━━ Source material

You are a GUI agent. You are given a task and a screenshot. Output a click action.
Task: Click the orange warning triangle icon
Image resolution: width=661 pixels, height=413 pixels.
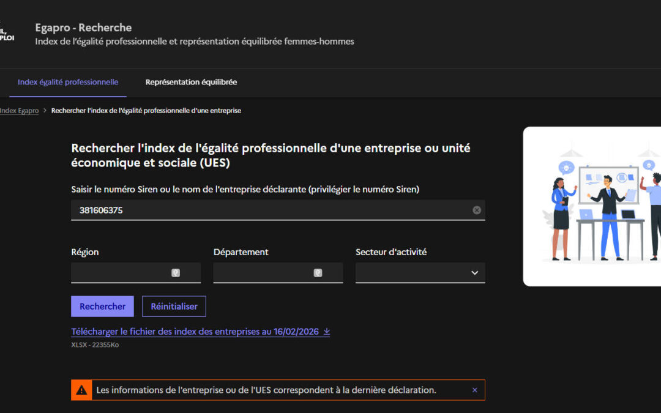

━━━━
━━ Source material

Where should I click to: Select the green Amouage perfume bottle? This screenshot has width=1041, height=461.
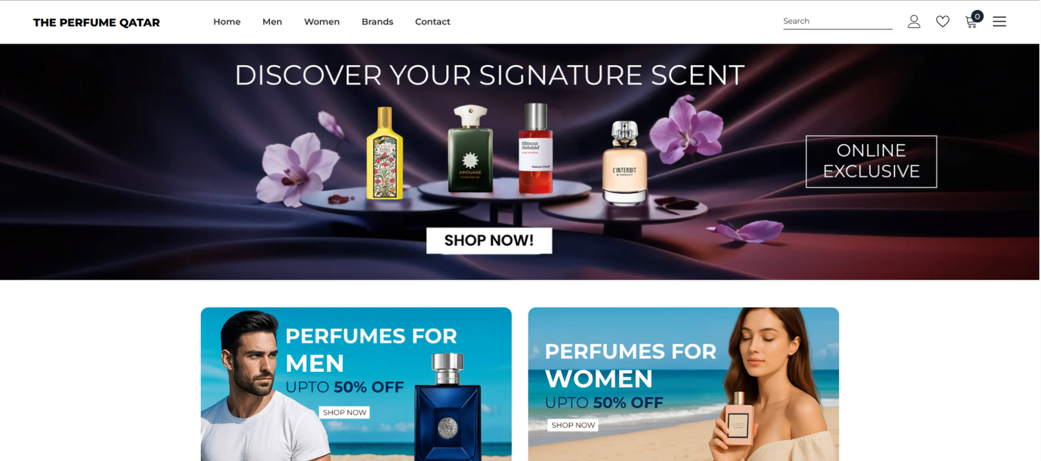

━━━━
━━ Source material

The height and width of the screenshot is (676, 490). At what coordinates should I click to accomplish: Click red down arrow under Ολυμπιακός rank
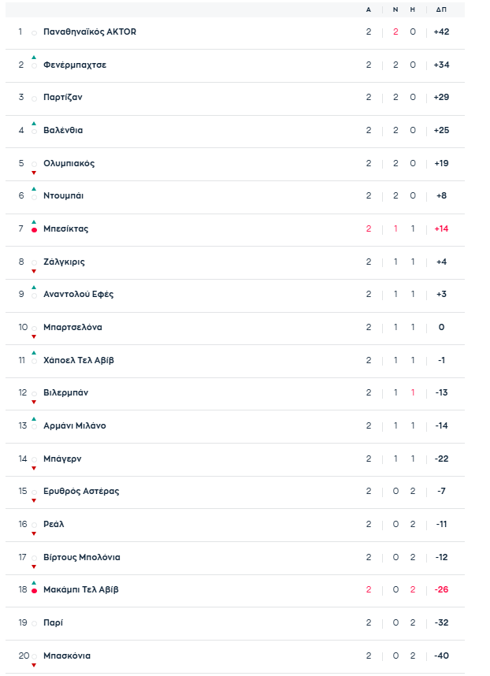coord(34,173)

━━━━

Activity: Return a word-for-word copy of the lines above from the one holding "Task: Click the orange warning triangle icon" through the one holding "Image resolution: width=661", with both of them included and nothing besides.

Solved exercise:
Task: Click the orange warning triangle icon
Image resolution: width=661 pixels, height=413 pixels.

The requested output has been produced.